Adding Lukas to this bz since it's about Fedora.  Lukas -- what is everyone doing in Fedora for tasksmax?  I see ceph is setting it explicitly in their unit file so they don't encounter this issue.  Is that the plan for fedora, to have each unitfile specify tasksmax=inifinity ?

Comment 21 Fedora Update System 2016-06-02 15:43:18 UTC
docker-1.10.3-15.gitf476348.fc24 has been submitted as an update to Fedora 24. https://bodhi.fedoraproject.org/updates/FEDORA-2016-6ef52e1fc3

Comment 22 Lukáš Nykrýn 2016-06-03 08:24:52 UTC
I don't maintain the fedora package but I would advise to stick with upstream setting there. 

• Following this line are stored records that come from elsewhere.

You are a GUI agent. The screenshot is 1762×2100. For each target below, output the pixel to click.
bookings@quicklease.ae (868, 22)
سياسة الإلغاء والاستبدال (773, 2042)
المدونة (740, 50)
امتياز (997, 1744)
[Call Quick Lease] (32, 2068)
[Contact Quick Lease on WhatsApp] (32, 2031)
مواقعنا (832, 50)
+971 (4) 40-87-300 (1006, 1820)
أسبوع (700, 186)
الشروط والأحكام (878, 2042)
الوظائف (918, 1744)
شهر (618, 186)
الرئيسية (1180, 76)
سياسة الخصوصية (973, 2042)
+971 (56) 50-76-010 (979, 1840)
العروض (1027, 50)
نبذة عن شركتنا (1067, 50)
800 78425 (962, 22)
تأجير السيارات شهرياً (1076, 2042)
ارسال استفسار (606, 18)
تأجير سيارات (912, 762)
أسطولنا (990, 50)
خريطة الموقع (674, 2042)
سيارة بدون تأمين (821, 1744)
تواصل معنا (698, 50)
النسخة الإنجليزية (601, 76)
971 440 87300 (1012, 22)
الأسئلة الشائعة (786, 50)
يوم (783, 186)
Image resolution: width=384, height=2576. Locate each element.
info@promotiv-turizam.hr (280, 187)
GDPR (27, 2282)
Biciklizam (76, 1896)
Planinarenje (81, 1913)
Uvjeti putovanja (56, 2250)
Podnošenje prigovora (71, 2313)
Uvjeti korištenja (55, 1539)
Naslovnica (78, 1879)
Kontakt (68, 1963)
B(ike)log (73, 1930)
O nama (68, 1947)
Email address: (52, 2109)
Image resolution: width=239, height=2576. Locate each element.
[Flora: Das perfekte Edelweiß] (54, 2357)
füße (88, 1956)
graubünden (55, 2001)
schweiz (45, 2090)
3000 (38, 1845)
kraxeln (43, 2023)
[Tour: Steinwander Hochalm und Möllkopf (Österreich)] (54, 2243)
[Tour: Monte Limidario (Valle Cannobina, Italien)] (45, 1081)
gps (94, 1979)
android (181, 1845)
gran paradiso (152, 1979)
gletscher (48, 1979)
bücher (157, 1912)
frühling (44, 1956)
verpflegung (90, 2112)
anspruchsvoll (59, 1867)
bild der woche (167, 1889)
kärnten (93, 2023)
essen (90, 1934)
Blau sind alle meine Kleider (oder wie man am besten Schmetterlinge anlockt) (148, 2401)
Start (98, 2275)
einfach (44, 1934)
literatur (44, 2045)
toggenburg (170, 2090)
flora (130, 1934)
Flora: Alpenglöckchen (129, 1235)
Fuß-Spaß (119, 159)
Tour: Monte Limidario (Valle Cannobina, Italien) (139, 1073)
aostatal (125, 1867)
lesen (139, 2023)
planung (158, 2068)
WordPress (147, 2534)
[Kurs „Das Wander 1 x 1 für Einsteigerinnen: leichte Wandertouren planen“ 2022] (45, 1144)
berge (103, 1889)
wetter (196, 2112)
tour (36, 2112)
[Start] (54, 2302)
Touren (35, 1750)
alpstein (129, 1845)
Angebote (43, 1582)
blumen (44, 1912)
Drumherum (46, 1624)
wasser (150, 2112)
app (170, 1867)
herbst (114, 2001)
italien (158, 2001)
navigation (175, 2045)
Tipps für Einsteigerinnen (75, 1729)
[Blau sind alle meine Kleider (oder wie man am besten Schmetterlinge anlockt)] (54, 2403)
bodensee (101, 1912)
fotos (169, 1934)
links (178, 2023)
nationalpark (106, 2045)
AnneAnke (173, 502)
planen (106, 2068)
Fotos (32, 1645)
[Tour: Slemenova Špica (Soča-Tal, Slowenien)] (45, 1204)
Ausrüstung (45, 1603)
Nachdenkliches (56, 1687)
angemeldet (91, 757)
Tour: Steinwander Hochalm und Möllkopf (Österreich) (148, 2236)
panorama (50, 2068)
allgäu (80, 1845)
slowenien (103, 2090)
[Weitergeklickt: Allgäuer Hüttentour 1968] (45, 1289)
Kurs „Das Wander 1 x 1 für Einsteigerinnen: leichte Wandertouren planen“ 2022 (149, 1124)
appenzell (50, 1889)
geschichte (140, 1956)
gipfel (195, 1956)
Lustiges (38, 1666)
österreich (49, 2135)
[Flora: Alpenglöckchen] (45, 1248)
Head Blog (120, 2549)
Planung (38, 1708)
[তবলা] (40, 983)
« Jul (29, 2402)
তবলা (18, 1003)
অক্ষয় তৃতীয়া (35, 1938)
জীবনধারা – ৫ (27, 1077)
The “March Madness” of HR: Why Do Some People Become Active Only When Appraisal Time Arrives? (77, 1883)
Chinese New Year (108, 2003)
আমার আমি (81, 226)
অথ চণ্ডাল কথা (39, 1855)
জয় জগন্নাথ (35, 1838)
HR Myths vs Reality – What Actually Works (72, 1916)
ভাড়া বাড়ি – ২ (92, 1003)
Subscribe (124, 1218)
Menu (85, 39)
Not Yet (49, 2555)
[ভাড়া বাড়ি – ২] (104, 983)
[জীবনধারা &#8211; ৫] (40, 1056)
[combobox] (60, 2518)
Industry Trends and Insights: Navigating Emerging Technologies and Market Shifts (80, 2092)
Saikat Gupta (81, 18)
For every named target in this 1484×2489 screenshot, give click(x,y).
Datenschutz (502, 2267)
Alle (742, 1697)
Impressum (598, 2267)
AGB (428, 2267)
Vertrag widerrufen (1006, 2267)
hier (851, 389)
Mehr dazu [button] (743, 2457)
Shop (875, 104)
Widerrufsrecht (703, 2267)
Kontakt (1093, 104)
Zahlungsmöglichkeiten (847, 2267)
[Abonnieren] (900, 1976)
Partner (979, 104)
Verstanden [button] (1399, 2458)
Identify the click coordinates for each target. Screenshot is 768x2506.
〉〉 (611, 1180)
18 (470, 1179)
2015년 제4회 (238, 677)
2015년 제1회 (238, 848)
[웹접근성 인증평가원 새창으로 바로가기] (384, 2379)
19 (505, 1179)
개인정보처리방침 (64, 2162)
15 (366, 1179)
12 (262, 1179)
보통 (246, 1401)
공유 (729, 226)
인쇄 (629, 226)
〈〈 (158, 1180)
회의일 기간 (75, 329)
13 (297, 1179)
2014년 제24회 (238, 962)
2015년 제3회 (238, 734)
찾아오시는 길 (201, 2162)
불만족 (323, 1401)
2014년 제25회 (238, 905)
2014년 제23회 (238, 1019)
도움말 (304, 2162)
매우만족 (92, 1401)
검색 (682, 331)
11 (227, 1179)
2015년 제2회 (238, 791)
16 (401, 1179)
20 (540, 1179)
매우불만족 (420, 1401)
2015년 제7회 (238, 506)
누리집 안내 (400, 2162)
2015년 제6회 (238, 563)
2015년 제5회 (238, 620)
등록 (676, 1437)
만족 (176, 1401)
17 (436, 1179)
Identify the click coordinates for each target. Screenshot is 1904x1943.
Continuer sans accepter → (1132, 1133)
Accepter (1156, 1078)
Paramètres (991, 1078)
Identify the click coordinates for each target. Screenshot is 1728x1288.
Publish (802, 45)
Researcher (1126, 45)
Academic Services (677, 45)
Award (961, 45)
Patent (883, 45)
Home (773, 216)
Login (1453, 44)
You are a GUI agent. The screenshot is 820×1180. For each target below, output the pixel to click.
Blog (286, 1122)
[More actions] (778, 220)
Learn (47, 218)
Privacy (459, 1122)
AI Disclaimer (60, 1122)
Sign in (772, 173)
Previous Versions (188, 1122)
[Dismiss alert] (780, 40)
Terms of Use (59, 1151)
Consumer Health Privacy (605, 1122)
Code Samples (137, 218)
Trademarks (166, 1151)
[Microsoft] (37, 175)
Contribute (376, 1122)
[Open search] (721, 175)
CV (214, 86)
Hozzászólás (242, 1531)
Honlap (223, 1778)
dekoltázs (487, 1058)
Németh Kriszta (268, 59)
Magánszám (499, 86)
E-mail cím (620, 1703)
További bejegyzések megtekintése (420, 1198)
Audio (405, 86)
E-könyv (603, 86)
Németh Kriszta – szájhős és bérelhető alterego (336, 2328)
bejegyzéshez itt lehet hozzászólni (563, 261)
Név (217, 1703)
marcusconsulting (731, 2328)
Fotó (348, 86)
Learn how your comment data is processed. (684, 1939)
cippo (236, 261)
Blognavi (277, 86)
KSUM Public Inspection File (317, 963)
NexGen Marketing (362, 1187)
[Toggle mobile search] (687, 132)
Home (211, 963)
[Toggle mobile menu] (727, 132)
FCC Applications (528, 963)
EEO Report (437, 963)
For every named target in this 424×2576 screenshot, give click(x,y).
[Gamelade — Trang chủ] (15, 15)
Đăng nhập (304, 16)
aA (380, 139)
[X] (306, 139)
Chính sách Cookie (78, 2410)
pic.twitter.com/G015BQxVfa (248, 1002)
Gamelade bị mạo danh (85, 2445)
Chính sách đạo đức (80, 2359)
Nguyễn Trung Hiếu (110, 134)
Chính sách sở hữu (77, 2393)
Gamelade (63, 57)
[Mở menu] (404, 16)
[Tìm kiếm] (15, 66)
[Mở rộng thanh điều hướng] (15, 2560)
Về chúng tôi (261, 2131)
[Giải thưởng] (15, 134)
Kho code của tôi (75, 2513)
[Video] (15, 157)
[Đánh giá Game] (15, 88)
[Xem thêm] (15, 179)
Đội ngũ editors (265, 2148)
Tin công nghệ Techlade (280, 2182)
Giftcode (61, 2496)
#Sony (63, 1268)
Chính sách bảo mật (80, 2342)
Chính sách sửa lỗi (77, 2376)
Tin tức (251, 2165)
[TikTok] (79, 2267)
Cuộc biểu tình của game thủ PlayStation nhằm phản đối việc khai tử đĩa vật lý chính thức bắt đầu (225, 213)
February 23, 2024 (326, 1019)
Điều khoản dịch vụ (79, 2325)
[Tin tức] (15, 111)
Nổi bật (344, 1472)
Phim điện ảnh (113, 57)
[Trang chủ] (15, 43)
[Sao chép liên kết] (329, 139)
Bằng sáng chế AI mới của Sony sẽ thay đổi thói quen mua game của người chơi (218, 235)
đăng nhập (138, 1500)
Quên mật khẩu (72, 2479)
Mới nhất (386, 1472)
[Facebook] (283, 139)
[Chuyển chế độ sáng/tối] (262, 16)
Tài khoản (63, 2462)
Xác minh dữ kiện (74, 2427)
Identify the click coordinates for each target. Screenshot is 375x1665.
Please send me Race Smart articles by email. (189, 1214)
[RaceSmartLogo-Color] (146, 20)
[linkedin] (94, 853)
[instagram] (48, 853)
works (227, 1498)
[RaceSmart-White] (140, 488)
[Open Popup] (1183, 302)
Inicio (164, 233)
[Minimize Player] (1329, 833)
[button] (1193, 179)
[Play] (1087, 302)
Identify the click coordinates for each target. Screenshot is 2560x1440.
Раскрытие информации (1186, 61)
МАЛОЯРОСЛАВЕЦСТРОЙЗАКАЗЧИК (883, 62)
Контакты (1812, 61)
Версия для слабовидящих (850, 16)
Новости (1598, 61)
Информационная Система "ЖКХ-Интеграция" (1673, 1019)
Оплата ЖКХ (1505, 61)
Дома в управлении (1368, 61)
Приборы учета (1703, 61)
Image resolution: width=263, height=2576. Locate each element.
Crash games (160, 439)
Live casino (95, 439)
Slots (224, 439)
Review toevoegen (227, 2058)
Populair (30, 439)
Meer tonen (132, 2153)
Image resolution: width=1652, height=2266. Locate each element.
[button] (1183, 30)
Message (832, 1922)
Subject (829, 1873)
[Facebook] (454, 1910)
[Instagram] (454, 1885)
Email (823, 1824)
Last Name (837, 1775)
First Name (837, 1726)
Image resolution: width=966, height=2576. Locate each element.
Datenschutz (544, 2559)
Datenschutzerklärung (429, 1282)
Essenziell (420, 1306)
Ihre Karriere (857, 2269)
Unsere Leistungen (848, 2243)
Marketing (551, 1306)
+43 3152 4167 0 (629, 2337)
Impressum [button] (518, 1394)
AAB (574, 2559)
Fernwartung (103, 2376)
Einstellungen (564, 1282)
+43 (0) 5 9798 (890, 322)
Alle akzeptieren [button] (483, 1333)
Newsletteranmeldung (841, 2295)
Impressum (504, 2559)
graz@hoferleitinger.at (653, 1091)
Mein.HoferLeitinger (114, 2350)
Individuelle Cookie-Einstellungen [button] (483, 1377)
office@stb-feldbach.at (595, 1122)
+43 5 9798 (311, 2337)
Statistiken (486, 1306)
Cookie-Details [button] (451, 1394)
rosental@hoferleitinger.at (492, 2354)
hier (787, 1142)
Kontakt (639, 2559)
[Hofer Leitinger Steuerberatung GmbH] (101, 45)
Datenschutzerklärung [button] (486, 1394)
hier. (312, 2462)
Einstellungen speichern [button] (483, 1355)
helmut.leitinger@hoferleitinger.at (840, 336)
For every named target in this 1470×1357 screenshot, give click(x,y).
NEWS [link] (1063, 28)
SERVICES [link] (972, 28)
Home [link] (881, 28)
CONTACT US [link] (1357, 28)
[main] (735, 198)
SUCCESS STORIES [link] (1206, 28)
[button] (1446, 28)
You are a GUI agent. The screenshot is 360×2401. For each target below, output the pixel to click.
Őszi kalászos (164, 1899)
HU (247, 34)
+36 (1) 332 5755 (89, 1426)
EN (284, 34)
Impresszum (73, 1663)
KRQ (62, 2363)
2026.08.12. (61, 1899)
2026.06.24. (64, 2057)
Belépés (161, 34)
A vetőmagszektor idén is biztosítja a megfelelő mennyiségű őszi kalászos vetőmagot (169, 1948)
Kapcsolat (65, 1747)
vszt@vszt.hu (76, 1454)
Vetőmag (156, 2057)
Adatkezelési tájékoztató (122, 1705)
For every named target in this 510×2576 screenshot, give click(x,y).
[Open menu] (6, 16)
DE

> Is that the plan for fedora, to have each unitfile specify tasksmax=inifinity ?

Only where it makes sense.

Comment 23 Fedora Update System 2016-06-03 09:26:20 UTC
docker-1.10.3-15.gitf476348.fc24 has been pushed to the Fedora 24 testing repository. If problems still persist, please make note of it in this bug report.
See https://fedoraproject.org/wiki/QA:Updates_Testing for
instructions on how to install test updates.
You can provide feedback for this update here: https://bodhi.fedoraproject.org/updates/FEDORA-2016-6ef52e1fc3

Comment 24 Fedora Update System 2016-06-18 18:48:11 UTC
docker-1.10.3-15.gitf476348.fc24 has been pushed to the Fedora 24 stable repository. If problems still persist, please make note of it in this bug report.